Mashup von Juliane Duda zu dem Buch von Andrea Zanzotto: Gli Sguardi i Fatti e Senhal / Signale Senhal

Zanzotto-Gli Sguardi i Fatti e Senhal / Signale Senhal

— Ich war ein Sternwart des Schauders, weißt du?
Des Kratzers Aufpralls Fröstelns im Schnee-Schicht-
aaaaaRöntgen.
Ich liebte erschaudernd im Schauder
in Graden mutmaßlicher Wahlverwandtschaften
von Holunder und Tannen, die sich in Ästchen
aaaaaverstrickten

— „Meine Wunde hat mich geleckt entdeckt
mich umgerissen und umrissen in in
in Konturen, in reinen und konturierten Tatsachen,
meine Wunde war mein Los mein Lob mein Lohn“

— Lebend wird ich dir Pest tot werde ich dir Tod

— Das Immer ist erstochen     Ist in Rage
Ist im heftigen Heftchen     Bist du da?

 

 

 

Gli sguardi i Fatti e Senhal scheint wie ein Nachwort

zu La Beltà; dieses Langgedicht, zwischen Herbst 1968 und Sommer 1969 geschrieben und in kleiner Auflage als Privatdruck in Zanzottos Heimat Pieve di Soligo publiziert, greift die Frage der Identität, Identifizierung und eroberbaren Wahrheit auf und das Andere der Wahrheit: das Sublime, das ein Feld unbegrenzbarer Potentialität offen hält.

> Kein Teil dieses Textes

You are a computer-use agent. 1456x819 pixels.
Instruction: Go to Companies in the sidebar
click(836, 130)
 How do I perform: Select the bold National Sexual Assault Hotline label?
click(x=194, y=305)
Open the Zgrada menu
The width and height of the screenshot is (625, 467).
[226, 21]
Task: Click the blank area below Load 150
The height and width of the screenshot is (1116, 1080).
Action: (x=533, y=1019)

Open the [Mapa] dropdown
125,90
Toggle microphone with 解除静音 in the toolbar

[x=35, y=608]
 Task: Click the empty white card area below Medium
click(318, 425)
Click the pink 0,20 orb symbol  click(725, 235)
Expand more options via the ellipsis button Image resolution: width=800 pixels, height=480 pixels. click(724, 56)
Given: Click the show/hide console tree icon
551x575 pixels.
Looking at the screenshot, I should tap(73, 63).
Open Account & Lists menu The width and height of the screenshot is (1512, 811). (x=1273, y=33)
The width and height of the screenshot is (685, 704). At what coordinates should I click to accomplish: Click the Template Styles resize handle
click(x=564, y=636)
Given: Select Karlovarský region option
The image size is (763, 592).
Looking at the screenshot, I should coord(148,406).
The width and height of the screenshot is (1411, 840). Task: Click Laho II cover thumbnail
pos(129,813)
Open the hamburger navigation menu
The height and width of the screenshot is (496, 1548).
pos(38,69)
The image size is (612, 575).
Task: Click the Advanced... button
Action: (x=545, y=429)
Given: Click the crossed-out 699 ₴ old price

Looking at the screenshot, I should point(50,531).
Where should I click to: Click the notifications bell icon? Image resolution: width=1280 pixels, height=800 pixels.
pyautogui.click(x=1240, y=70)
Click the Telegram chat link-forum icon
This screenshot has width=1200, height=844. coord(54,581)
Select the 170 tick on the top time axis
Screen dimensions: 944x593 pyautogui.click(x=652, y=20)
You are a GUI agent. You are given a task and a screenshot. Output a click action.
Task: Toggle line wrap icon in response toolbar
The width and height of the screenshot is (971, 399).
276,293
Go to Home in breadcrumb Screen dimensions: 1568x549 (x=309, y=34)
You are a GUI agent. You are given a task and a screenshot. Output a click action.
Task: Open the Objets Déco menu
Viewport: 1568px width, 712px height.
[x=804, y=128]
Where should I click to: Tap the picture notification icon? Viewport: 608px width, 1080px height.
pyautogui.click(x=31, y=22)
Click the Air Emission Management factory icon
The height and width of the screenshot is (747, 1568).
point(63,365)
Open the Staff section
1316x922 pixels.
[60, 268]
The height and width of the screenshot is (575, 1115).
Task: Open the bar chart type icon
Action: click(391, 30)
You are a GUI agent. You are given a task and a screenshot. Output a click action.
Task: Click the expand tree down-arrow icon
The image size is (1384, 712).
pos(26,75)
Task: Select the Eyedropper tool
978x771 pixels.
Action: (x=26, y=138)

Das Gedicht ist ein Wortwechsel – wie Andrea Zanzotto sagt „an der Grenze zwischen einem Gespräch, das einen gewissen logischen Faden hat, und dem reinen Nonsense“ -, das sich zwischen neunundfünfzig Personen und einer wiederkehrenden anderen Person zuträgt; es ist etwa die Zeit des sogenannten Apollo-Programms und der Saturn 5, die Zeit der ersten touch-downs und Eroberungen des Monds (der Mondin luna). In diesen Expeditionen in den Weltraum wurde ein großer Bereich des Nichtidentischen, ein großes Nichtobjekt, eine enorme Zone des Unverfügbaren, des „ich bin nicht ich und bin-bin“ unter dem Jubel von NASA und unter den Augen der Fernsehzuschauer betreten und identifiziert und entsublimiert, furchtbar eingegrenzt. „ach wie wieder zurück sich krümmen zu einer anderen Keuschheit“.
Andrea Zanzottos Gedichtband von der Nichteroberung der Welt, vom „Diamanten aus nie“, vom sublimen Zugang zur Welt, erschien im September 1969 als unmerklich leichtes Gegenbild zu den zwei allerersten bemannten Landungen im Mare Tranquilitatis und Oceanus Procellarum im Juli und November des Jahres.
Der Übersetzung beigegeben ist eine CD, auf der Andrea Zanzotto sein Gedicht liest.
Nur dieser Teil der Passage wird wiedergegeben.